Jika tidak menggunakan Leksionari, maka selaku pengkhotbah akan melakukan beberapa hal sbb:
- Memilih dan mengambil suatu teks tertentu menurut penilaian dan kebutuhan kita sendiri. Jarang dilandasi oleh konsistensi untuk membahas seluruh teks dalam kanon Alkitab. Karena itu, kemungkinan besar akan menggunakan perikop atau ayat-ayat tertentu yang lebih subyektif dibandingkan daftar pembacaan Alkitab secara leksionaris.

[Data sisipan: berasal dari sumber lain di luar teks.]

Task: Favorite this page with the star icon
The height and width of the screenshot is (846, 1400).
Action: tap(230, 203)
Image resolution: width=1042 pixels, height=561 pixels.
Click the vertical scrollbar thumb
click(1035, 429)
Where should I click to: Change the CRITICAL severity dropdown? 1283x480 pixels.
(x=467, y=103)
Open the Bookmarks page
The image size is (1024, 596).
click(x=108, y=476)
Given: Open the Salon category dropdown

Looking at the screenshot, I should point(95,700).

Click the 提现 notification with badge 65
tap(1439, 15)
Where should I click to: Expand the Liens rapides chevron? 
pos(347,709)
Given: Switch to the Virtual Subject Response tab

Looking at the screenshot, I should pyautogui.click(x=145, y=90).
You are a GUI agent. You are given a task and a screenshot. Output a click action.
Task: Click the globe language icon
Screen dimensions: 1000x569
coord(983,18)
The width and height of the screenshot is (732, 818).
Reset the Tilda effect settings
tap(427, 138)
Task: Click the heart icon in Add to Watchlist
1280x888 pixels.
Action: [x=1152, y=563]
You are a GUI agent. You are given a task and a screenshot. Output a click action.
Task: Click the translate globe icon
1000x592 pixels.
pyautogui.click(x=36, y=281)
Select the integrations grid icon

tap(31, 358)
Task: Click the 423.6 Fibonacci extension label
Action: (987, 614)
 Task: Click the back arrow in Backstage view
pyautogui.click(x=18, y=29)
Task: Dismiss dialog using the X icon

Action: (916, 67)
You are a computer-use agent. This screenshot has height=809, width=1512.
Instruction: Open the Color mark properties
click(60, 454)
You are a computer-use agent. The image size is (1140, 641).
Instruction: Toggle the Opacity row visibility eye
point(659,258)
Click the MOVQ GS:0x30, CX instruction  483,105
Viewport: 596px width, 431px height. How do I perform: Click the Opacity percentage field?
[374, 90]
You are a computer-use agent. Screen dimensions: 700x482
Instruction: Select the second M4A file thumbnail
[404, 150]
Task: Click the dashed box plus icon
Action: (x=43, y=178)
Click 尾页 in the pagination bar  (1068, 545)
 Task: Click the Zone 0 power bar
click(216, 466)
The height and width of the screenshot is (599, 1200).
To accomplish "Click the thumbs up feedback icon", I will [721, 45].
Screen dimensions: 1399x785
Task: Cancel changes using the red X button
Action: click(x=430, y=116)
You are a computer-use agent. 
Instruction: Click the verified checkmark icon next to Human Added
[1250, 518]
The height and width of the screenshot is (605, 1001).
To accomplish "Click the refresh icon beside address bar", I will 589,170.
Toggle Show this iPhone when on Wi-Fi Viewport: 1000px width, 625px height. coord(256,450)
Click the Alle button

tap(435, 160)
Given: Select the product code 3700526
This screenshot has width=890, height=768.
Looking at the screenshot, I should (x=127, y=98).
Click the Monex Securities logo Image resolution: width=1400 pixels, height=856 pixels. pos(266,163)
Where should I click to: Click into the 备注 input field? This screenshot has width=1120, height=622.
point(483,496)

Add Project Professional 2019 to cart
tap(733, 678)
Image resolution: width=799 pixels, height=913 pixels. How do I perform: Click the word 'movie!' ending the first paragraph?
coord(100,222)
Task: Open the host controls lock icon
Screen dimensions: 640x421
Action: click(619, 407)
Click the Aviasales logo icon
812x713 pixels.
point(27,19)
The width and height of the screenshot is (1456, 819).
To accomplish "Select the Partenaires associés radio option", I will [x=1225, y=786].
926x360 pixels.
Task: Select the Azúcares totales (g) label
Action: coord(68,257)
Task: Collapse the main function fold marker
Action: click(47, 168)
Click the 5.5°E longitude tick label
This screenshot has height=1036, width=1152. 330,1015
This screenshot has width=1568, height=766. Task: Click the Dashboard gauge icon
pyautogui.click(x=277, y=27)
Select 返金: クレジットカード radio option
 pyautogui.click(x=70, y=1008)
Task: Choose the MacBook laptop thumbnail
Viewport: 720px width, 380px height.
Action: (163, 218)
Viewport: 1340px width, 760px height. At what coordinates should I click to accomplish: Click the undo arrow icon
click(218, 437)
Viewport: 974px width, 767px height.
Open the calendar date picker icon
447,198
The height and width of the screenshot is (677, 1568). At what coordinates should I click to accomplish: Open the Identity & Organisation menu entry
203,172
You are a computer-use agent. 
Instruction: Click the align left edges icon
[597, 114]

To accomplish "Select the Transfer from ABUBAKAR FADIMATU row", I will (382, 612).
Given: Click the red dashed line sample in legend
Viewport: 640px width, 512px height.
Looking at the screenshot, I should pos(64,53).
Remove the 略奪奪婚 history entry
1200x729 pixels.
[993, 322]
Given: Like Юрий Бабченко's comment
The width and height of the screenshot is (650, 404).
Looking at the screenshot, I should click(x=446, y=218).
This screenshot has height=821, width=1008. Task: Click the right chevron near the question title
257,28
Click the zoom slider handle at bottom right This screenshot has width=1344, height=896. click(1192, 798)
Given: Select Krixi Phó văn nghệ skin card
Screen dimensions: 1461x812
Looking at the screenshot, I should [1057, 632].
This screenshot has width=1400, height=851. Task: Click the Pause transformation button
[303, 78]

- Pemilihan teks atau perikop bukan dilakukan secara sistematis dan jarang memedulikan makna kalender gerejawi sepanjang tahun. Pengertian hari raya gerejawi hanya terbatas pada hari raya sesuai kalender yang disahkan pemerintah. Karena itu ayat atau perikop dari minggu ke minggu tidak beraturan dan tidak berkesinambungan. Bahan bacaan dari suatu hari minggu ke hari Minggu yang lain sering tidak memiliki kaitan atau hubungan teologis yang jelas.
- Untuk memenuhi kebutuhan jenis khotbah yang tematis, kita akan cenderung mencari ayat atau perikop yang kita anggap sesuai dengan tema khotbah tersebut. Karena itu kita akan cenderung “memaksakan” pemikiran-pemikiran kita terhadap maksud atau makna dari ayat dan perikop tersebut. Dalam hal ini, kita akan terjebak dalam bahaya dengan pola penafsiran eisegese, yaitu memasukkan ide-ide pikiran kita dengan mencari pembenaran dari suatu ayat.Dengan leksionari, otoritas berada pada Firman, tidak lagi pengkhotbah. Sebab dengan demikian, bukan lagi pengkhotbah yang menentukan bacaan tetapi disediakan bersama berdasarkan tahun gerejawi. Pengkhotbah dan umat memiliki kedudukan yang sama dalam penggunaan teks yang telah disusun secara leksionaris. Pemilihan dan penggunaan bukan lagi hasil dari tindakan individual dengan otoritas tertentu, tetapi terkait dengan publik. Umat memiliki akses dan kemampuan untuk mempersiapkan diri terlebih dahulu, sehingga umat dapat lebih intensif berpartisipasi dalam kegiatan ibadah.